Tuesday, May 27, 2003



There is so much going on in my head and I really hate that feeling when i just can't get it out, especially when it feels like it needs to get out....arrrgghh.
I am finding myself extremly anxious to return to my studies. Don't get me wrong, i like being here, i like the break that i've been able to have. I feel like I just was too get on with it....I mean I'm in no rush....but now it's in my blood....now i'm starving for it.
I decided to email my dad, (who has been missing for 4 months) on the whim that he might email me back sometime....i mean no one has heard from him in almost 4 months now.....
So i emailed, really short, but he emailed me back.

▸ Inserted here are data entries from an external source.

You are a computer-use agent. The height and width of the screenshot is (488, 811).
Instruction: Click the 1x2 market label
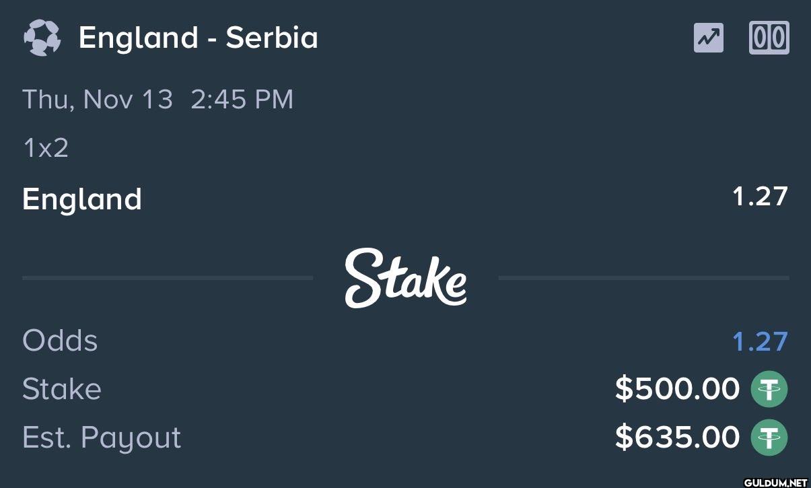46,148
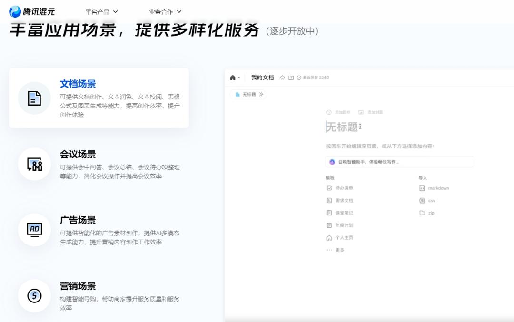Viewport: 514px width, 322px height.
Task: Click the 会议场景 meeting icon
Action: coord(34,165)
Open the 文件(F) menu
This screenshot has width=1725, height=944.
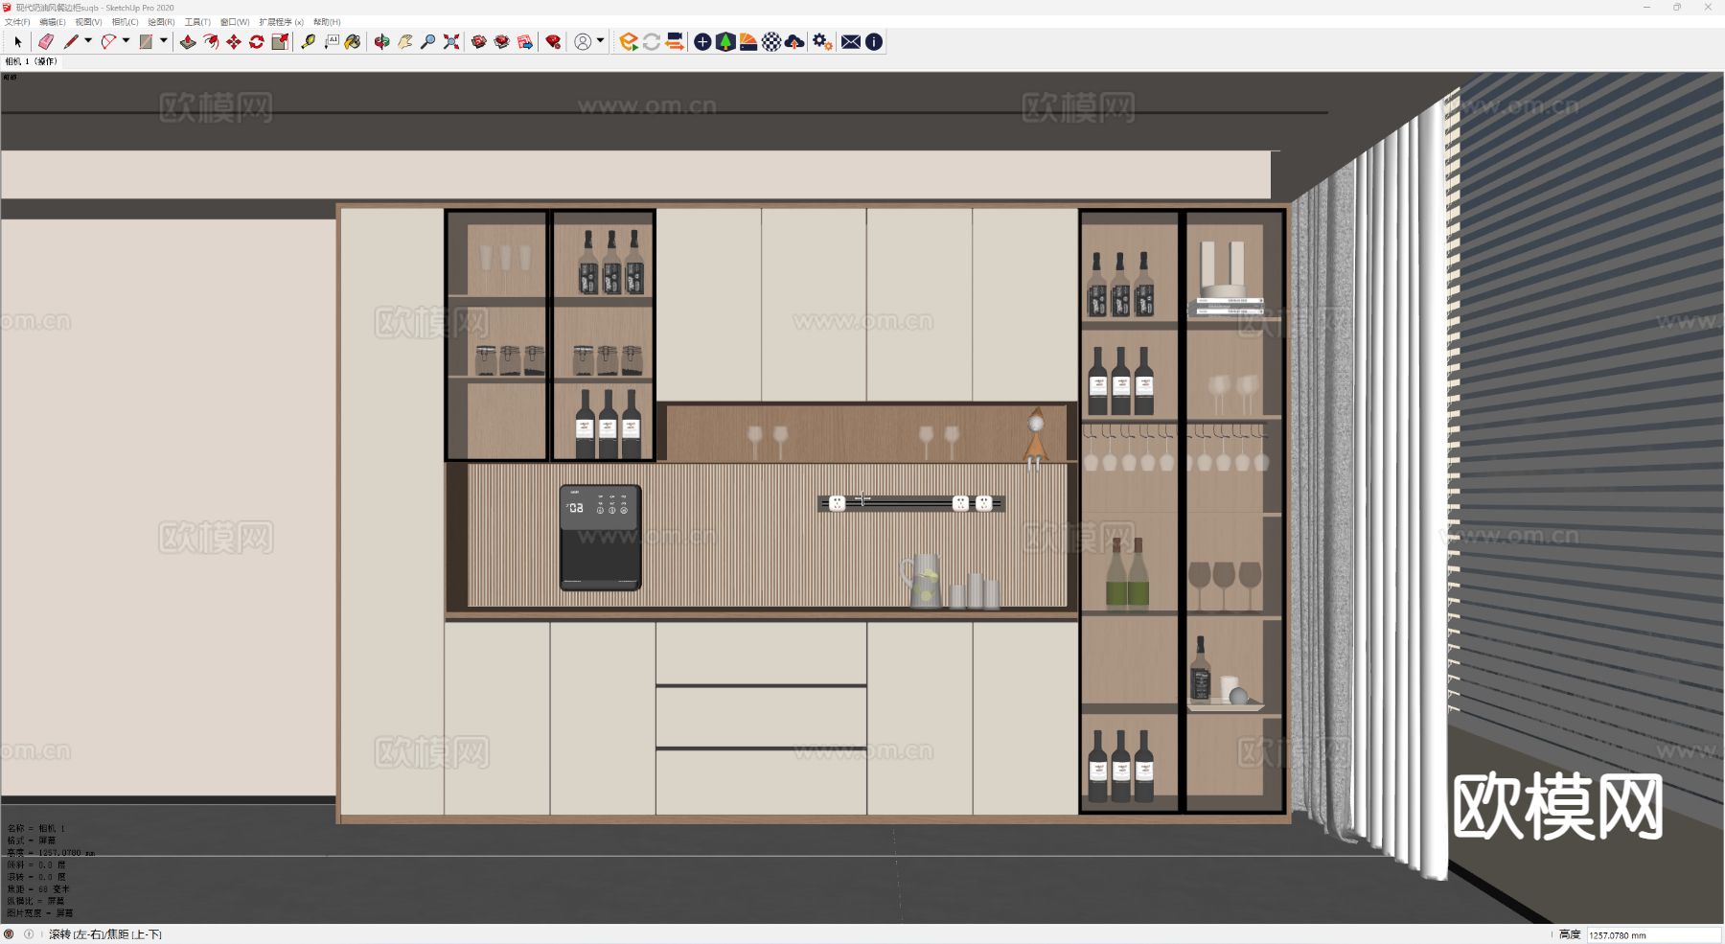17,22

It was probably that last thing I was expecting. The last time i emailed him it took 3 months to hear back. So i didn't think at all that he would email me, especially when he took off and has been apparently cutting all ties. Needless to say it caught me by surprise. I told my mother about it, him emailing me, and she did the "mother" thing by just reminding me to be wise. She just doesn't want me to get hurt, which is something that I've always understood and totally understand. I am just curiousto know him. I mean half of me is in him and in his heritage.....I have never known him....so naturally i'm curious to know who he is and the story of what made him who he is....i realize that I may never "know" him, i guess i'm just hoping that someday I might meet him face to face, maybe it would resolve some things....
....then again maybe it's just another one of Rachel's pipedreams.......

It is such a journey learning how to see God as my heavenly Father. I hope that someday I come into a full realization of that, i know that when I get there that my life will be radically different. That is what I long for, to know God as my heavenly father who fullfills the deepest parts of me that I don't even know are there yet.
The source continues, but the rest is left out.